* Your task
All lines from the one containing "Image resolution: width=1359" to the end of the entries below should be output exactly as they appear. No other lines should be output.

* Material for this task
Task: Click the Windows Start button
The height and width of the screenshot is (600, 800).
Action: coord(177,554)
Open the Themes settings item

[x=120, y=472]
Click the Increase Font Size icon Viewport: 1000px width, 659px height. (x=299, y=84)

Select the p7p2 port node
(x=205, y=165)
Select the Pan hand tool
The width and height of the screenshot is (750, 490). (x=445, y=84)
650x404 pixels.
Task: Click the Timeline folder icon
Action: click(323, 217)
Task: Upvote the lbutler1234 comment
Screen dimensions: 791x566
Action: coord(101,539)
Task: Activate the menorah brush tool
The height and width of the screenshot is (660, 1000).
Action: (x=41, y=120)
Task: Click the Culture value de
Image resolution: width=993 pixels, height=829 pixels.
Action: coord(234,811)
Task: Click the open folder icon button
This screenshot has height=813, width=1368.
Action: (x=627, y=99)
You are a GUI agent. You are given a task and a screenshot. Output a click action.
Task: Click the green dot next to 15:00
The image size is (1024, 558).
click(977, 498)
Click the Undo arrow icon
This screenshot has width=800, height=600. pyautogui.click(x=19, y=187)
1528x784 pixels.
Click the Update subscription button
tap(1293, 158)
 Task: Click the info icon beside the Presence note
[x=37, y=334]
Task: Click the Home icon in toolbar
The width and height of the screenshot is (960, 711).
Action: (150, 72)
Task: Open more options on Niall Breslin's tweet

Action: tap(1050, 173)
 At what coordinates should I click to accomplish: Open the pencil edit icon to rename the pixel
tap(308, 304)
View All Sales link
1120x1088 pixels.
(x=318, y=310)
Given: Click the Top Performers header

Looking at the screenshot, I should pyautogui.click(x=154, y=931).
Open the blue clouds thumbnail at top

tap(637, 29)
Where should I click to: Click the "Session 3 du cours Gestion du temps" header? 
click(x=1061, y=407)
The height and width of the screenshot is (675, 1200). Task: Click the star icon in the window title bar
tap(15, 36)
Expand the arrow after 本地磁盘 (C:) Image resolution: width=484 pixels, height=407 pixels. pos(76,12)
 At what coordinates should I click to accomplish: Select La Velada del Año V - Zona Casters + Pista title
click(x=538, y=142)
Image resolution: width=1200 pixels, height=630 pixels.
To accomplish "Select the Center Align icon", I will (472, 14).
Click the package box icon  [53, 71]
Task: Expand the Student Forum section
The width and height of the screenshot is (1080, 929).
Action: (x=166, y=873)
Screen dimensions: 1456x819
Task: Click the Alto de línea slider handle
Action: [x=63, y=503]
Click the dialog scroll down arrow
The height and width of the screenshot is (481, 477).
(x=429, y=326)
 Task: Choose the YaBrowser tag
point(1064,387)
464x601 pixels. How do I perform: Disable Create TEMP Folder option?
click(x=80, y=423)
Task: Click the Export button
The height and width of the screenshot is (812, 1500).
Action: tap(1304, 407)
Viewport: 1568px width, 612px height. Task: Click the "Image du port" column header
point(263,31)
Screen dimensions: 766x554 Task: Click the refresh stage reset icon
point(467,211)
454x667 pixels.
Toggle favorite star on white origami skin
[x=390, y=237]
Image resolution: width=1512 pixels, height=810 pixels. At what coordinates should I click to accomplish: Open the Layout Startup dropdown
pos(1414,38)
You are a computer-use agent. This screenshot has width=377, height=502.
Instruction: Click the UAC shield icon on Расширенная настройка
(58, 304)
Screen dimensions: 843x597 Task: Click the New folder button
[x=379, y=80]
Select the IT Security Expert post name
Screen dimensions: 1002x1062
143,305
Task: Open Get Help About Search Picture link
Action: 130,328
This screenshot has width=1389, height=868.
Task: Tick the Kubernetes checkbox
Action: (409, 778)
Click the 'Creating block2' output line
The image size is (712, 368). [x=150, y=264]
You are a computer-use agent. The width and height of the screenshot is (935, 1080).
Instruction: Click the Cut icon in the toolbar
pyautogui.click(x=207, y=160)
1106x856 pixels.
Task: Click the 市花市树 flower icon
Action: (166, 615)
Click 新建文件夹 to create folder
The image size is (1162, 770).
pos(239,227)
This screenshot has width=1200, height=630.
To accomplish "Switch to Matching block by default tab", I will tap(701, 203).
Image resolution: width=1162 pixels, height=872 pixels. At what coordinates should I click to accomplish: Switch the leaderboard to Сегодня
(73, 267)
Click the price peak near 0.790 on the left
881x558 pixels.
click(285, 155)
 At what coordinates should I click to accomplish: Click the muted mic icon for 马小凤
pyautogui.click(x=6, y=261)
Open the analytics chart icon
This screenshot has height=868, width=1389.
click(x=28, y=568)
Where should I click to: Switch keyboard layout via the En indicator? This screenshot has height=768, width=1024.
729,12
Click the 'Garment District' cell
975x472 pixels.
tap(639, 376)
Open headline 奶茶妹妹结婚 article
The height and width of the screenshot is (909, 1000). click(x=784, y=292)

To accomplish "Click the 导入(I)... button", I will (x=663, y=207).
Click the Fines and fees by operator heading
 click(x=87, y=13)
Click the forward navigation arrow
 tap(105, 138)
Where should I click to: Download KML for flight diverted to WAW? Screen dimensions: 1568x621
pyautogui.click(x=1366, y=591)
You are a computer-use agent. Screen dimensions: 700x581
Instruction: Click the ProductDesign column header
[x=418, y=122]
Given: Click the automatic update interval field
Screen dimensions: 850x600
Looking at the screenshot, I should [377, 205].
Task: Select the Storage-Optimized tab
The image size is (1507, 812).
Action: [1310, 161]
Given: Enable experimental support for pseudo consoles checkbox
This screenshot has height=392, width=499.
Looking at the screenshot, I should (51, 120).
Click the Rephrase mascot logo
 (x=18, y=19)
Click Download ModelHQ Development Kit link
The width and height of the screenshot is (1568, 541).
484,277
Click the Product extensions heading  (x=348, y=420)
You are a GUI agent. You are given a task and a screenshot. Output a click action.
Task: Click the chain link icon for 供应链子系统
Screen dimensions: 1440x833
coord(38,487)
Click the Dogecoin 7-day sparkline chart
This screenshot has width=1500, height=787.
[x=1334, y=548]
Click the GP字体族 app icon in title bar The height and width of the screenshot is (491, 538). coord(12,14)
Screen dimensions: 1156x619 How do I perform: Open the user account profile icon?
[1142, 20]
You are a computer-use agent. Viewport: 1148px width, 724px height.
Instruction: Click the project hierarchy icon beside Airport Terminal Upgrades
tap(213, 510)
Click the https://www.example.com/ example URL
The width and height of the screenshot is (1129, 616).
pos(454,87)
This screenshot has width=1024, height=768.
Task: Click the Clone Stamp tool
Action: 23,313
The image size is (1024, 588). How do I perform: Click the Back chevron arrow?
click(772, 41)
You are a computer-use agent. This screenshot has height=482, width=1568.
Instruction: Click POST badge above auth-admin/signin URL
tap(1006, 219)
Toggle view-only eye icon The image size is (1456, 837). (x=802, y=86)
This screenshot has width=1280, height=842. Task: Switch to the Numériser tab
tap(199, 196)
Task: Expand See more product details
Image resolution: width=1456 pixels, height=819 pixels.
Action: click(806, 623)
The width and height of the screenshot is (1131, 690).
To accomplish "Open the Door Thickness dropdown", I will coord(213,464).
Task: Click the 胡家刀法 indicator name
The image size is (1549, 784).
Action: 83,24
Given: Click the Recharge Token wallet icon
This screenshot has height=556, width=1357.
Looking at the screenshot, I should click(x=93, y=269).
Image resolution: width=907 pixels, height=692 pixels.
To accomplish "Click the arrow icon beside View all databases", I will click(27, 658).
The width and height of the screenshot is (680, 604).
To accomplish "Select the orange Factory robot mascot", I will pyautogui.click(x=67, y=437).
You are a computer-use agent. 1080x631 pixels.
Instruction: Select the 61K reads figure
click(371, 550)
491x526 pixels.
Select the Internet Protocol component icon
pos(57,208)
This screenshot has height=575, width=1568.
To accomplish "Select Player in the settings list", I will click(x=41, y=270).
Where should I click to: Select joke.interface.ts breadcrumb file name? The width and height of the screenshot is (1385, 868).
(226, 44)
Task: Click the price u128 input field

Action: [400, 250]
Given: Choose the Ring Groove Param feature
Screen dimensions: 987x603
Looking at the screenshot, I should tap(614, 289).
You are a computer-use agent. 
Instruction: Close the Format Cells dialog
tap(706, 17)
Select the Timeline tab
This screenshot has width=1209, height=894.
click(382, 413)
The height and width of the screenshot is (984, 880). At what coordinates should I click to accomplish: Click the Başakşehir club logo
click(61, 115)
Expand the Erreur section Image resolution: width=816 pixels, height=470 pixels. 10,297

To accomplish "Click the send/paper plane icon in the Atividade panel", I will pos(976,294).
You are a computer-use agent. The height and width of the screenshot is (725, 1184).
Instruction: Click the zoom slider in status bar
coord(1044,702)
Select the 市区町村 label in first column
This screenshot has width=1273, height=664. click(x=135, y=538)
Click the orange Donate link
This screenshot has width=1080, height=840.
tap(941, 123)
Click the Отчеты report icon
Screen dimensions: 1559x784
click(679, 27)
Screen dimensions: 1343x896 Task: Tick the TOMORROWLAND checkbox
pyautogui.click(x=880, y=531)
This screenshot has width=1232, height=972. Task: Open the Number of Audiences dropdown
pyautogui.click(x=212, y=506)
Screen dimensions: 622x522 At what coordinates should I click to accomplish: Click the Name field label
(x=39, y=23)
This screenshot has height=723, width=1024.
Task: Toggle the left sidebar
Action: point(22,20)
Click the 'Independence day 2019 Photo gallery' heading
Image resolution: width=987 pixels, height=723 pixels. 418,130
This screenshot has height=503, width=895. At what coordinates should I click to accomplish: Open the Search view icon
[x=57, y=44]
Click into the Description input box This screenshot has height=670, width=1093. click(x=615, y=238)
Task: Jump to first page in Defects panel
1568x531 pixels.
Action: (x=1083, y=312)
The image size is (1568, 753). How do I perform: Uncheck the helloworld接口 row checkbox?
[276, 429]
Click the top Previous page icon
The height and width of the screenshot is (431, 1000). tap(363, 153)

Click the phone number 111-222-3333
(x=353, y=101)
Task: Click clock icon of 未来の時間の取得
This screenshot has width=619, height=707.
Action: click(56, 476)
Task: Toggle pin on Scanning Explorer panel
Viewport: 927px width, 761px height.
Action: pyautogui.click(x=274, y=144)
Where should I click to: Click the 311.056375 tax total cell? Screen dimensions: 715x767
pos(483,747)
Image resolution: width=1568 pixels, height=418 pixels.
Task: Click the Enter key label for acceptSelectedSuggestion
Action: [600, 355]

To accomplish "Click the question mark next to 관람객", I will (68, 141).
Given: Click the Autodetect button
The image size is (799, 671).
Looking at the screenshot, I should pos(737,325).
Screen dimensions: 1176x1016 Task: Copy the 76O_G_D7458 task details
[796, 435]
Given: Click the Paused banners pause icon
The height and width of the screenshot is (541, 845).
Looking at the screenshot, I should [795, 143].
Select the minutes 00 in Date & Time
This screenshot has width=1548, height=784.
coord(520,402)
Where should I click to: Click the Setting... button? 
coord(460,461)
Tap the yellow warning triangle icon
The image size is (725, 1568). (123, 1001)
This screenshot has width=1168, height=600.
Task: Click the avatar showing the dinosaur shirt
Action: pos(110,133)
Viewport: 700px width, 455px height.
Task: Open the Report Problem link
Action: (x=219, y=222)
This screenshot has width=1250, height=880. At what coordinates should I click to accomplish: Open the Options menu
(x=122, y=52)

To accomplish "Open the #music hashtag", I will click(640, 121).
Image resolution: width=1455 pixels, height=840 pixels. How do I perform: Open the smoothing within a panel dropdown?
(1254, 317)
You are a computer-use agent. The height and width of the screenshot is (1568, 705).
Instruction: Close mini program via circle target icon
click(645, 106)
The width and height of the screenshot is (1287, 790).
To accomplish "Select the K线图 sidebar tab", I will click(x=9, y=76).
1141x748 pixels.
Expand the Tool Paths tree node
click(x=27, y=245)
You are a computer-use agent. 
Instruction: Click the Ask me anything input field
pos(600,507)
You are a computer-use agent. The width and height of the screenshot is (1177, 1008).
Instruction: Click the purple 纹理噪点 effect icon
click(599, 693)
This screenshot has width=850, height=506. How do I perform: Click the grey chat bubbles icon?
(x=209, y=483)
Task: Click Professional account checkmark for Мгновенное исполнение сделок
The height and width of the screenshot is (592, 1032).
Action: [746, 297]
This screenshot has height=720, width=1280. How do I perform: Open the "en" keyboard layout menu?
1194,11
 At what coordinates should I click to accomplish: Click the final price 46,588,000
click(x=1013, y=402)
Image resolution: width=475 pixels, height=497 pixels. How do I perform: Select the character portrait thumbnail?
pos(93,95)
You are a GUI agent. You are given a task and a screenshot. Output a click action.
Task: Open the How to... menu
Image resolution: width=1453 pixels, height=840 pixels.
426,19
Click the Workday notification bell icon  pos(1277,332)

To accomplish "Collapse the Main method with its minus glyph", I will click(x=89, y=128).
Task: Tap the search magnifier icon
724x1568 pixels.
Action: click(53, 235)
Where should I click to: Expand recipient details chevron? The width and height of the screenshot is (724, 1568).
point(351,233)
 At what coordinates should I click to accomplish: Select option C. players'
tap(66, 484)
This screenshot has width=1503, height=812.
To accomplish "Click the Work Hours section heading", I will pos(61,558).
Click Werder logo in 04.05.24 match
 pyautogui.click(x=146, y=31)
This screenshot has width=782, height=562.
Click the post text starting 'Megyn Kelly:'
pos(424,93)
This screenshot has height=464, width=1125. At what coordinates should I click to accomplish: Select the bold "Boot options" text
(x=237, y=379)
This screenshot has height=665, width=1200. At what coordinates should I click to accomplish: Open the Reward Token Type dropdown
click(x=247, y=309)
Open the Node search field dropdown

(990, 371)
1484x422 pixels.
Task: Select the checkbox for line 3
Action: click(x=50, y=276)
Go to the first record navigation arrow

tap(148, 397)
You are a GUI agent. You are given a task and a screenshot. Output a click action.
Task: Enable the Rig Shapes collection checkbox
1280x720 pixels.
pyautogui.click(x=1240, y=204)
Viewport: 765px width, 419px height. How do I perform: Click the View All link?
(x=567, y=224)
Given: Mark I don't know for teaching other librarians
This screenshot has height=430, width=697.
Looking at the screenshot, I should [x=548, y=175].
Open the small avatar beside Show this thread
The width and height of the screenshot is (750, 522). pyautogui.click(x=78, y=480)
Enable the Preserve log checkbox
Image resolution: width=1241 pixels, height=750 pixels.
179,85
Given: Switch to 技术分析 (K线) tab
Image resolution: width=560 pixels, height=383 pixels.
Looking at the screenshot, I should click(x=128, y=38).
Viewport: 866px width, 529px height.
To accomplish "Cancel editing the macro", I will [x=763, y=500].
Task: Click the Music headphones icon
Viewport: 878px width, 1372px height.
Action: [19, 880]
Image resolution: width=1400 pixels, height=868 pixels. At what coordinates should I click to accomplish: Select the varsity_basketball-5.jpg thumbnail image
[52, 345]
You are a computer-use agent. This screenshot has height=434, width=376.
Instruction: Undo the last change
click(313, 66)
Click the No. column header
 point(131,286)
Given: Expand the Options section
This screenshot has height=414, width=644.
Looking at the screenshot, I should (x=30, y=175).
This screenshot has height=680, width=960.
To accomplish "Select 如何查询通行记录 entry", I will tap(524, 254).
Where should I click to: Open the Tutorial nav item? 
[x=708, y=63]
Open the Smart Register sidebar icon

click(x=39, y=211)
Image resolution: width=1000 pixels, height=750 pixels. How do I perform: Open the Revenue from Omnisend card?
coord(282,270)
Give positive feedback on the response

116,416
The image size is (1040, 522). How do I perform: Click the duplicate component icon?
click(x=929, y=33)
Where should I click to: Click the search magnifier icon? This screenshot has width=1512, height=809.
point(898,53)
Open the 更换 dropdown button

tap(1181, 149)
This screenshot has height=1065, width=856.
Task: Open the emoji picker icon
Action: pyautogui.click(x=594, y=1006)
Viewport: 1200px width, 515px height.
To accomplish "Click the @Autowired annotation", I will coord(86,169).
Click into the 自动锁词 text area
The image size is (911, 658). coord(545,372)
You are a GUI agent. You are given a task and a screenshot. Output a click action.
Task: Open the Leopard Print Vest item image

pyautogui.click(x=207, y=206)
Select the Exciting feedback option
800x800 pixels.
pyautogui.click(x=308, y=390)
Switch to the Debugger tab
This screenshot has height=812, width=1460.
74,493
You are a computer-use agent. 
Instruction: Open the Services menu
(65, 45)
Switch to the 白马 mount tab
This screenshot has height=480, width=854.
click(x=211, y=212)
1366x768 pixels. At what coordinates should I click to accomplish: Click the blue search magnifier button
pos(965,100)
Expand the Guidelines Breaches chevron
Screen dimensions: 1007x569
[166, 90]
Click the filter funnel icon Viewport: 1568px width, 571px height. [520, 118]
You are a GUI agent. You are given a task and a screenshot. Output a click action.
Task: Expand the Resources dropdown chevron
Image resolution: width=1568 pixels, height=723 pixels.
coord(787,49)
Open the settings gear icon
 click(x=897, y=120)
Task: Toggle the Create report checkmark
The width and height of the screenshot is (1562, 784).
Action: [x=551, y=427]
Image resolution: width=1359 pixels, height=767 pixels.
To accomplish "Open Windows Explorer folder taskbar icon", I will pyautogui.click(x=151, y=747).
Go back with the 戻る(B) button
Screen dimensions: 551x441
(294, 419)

* Completed task
Image resolution: width=1359 pixels, height=767 pixels.
To accomplish "Open Windows Explorer folder taskbar icon", I will pyautogui.click(x=151, y=747).
Go back with the 戻る(B) button
Screen dimensions: 551x441
(294, 419)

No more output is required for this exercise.